В двух веках. Жизненный отчет российского государственного и политического деятеля, члена Второй Государственной думы (Гессен) - страница 200

Помню вечер, когда, в ожидании с минуты на минуту приговора после тридцатипятидневного разбирательства, мы сидели с нашими друзьями – московским городским головой М. В. Челноковым и женой его: из редакции мне должны были немедленно по получении известия позвонить, и мы все глаза просмотрели, уставившись на телефонный аппарат, который своим тупым молчанием превращался в истязателя. Но прежде чем раздался телефонный звонок, подали срочную телеграмму от Набокова, которого «Речь» командировала в Киев и который затем привлечен был к ответственности за свои корреспонденции.
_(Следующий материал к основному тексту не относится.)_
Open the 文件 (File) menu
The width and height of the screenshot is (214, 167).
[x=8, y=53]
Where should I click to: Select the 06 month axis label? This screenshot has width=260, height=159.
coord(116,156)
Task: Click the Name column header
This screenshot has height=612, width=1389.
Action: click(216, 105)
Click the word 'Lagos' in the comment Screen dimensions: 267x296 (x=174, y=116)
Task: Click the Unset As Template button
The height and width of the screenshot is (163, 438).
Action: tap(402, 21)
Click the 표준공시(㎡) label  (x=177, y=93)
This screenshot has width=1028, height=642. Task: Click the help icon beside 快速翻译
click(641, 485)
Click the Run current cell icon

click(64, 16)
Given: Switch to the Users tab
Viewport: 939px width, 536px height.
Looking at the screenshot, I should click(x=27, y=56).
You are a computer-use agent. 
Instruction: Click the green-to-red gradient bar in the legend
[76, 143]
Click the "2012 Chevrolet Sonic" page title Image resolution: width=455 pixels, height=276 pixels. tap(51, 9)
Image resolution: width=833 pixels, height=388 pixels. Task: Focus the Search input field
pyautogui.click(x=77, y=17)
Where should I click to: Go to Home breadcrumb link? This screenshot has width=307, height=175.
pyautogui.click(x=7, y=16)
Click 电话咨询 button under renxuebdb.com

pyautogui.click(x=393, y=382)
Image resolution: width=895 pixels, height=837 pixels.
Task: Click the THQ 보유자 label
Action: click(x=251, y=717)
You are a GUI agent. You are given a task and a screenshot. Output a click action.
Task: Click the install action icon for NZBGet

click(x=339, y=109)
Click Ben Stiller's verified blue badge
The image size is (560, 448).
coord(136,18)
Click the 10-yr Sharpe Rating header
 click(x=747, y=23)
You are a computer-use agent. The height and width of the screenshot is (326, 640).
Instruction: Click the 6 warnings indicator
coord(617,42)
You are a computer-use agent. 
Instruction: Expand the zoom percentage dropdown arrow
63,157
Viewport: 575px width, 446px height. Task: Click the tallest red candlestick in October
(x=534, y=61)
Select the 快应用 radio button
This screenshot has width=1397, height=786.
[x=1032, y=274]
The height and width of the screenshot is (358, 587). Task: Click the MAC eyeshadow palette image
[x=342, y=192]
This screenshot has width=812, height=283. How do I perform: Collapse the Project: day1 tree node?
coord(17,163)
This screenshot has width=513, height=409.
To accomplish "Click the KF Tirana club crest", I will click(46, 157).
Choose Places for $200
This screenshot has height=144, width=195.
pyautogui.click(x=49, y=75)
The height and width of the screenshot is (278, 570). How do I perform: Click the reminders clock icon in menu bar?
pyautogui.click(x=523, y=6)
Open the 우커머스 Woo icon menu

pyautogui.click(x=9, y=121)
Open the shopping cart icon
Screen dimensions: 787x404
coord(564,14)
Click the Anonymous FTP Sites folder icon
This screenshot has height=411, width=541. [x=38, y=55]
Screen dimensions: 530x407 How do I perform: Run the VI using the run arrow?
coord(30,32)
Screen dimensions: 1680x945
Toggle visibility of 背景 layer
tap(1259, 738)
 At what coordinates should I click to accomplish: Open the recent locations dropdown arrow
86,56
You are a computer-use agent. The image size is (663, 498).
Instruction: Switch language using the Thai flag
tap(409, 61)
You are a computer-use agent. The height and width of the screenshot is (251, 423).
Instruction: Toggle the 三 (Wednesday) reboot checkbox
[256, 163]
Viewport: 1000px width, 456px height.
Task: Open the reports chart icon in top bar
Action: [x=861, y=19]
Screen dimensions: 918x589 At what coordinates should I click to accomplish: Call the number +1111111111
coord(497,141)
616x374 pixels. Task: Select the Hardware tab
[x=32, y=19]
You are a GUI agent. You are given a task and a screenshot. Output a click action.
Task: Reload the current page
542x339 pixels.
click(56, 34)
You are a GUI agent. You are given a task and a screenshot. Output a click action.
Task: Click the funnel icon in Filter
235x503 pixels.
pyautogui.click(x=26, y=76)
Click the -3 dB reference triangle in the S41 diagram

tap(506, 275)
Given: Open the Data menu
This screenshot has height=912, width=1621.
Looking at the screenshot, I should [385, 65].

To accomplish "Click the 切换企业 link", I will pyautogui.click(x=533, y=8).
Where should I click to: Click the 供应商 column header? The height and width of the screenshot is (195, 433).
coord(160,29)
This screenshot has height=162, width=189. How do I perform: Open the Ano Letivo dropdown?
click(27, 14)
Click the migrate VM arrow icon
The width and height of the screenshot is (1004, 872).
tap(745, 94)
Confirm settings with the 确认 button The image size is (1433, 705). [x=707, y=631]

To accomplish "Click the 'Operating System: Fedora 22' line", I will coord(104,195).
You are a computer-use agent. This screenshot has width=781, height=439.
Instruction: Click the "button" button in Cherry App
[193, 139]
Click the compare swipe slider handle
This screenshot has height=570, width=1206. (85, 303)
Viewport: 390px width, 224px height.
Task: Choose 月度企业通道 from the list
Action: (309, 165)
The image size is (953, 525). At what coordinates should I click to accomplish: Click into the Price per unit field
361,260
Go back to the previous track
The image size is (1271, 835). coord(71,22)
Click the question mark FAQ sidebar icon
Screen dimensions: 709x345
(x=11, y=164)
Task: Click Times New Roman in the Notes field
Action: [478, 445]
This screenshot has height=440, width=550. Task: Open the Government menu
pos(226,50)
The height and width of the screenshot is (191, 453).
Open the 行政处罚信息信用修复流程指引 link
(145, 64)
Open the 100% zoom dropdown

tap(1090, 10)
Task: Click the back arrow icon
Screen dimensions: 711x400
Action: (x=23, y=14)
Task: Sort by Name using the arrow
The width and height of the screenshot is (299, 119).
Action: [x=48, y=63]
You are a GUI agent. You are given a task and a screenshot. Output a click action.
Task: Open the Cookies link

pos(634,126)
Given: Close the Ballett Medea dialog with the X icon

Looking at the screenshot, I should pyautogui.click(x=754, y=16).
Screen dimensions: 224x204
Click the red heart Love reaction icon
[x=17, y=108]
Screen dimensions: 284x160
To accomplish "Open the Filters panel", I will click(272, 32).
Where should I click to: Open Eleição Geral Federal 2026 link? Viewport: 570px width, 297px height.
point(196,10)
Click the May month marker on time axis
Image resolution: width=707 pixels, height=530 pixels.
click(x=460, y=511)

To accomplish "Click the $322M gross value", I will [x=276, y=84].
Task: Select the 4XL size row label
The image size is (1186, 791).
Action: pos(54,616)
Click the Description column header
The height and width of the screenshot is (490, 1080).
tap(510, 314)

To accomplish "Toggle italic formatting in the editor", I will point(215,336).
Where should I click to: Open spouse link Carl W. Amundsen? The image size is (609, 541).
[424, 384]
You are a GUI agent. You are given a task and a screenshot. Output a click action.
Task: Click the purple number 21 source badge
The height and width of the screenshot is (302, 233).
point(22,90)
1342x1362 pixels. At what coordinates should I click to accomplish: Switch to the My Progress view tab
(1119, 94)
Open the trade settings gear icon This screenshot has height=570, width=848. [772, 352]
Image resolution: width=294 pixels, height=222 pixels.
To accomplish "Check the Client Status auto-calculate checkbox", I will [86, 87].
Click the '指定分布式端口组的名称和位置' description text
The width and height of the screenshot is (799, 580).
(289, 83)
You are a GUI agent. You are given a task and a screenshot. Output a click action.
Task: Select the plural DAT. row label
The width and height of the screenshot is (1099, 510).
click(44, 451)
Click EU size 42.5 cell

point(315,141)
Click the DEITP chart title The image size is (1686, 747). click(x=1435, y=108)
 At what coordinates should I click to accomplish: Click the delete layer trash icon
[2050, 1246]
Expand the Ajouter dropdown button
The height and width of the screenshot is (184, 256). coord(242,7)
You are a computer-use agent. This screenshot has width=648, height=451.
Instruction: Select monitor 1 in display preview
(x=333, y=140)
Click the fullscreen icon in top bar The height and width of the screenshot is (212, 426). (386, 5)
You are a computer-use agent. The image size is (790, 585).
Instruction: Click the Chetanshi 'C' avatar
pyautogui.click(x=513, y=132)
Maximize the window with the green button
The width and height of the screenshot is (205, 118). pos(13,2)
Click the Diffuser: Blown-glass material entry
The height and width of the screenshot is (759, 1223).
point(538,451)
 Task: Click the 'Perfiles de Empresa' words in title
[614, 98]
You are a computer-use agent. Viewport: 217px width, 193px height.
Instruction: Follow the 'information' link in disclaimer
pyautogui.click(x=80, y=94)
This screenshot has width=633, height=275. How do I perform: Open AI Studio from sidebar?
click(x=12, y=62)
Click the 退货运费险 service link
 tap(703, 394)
Телеграмма была в одно слово: «Оправдан», и Челноковы, широко крестясь, бросились целовать жену и меня и не переставали твердить: «Поздравьте нас!»

Но накопившееся перенапряжение требовало разрядки и лишило всякого самообладания, я что-то выкрикивал, приблизительно так: «Этого оскорбления никогда не смогу забыть им! Кто смеет оспаривать у меня родину? Никому не уступлю в силе преданности, привязанности, любви, обожания и гордости ею. Не было минуты, когда бы изменил ей делом, словом или даже помыслом – все отдал ей с умилением». Не знаю, таковы ли были слова, но таково, бесспорно, было настроение…

Инсценировку дела Бейлиса нельзя назвать ни преступлением, ни ошибкой – это было просто безумием: кого Бог погубить хочет, того раньше обезумит. В «Речи» я писал: «В течение тридцати пяти дней общественный интерес к процессу непрерывно возрастал и достиг такого напряжения, что ни о чем больше нельзя было ни говорить, ни думать». Тщетно суворинские газеты напоминали, что есть же и другие важные государственные вопросы. Они все отступили на задний план. В самом Киеве опустели театры и всякие увеселительные места, но активное отношение наблюдалось одинаково и вблизи, и вдали от Киева, и в больших центрах, и в самых отдаленных пунктах. Так или иначе каждому нужно было определить свое отношение и защищать свою позицию. Чем настойчивее и бесцеремоннее было насилие над правосудием, тем громче прозвучало осуждение правительства в оправдательном вердикте присяжных заседателей. Министерство, очевидно, осознало свое поражение и не решилось принести кассационной жалобы, но власть закусила удила и уже не могла образумиться, напротив, еще выше поднялось ожесточение, принимавшее патологический характер. Местные сатрапы совершенно игнорировали центральную власть, а к ним присоединялось черносотенное духовенство. Правительство грозило, отдавало строгие приказы, обращалось к содействию военной силы, а бесчинство продолжалось, и мне пришлось в «Речи» напомнить министерству русскую поговорку: «Молодец против овец, а против молодца сам овца!»